» Prompt
Once you find the line with "Where should I" in the data that follows, repeat it and every line after it exactly, through the line with "You are a computer-use agent. Viewport: 734px".

══ Records provided

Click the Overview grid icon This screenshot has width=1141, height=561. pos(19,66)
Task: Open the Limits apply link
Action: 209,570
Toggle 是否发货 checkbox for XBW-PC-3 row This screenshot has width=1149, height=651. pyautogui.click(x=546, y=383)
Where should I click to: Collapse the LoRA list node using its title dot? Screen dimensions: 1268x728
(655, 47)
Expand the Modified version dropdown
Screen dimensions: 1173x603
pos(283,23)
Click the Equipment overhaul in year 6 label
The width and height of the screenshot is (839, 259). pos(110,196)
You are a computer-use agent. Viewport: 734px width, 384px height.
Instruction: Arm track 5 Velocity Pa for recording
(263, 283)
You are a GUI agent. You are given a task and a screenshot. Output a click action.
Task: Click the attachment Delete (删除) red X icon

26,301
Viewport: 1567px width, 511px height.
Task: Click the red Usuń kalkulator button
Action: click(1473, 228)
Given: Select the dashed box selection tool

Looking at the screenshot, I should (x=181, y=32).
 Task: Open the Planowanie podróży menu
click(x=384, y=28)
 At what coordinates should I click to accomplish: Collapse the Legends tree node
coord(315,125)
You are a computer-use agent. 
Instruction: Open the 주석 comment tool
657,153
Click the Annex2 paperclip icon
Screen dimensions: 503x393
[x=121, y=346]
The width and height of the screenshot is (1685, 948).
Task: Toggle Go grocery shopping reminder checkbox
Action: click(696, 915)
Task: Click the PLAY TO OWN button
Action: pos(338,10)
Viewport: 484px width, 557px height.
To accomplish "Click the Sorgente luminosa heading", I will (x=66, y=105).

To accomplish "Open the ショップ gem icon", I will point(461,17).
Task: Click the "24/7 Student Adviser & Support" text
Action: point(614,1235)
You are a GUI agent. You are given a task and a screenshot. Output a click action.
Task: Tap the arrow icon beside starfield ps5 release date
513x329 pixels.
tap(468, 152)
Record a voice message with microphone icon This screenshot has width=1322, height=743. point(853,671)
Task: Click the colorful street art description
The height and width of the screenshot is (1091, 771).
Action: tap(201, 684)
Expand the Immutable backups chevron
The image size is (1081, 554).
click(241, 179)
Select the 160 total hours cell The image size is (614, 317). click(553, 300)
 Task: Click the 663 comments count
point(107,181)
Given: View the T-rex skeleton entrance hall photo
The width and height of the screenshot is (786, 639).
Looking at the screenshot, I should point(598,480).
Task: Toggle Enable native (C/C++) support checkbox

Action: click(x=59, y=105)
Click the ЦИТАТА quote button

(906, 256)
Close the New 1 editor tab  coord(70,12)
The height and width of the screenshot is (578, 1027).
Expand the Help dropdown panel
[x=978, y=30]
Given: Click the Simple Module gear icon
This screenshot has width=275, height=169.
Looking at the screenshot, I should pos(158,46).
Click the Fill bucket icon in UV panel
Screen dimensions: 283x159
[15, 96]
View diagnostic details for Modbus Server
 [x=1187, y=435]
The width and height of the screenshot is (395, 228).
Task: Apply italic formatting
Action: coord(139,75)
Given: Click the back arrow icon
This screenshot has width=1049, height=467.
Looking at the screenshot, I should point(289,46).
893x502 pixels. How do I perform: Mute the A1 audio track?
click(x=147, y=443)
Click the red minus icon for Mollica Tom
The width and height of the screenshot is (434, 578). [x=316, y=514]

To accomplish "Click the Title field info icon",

════

» The answer
Where should I click to: Collapse the LoRA list node using its title dot? Screen dimensions: 1268x728
(655, 47)
Expand the Modified version dropdown
Screen dimensions: 1173x603
pos(283,23)
Click the Equipment overhaul in year 6 label
The width and height of the screenshot is (839, 259). pos(110,196)
You are a computer-use agent. Viewport: 734px width, 384px height.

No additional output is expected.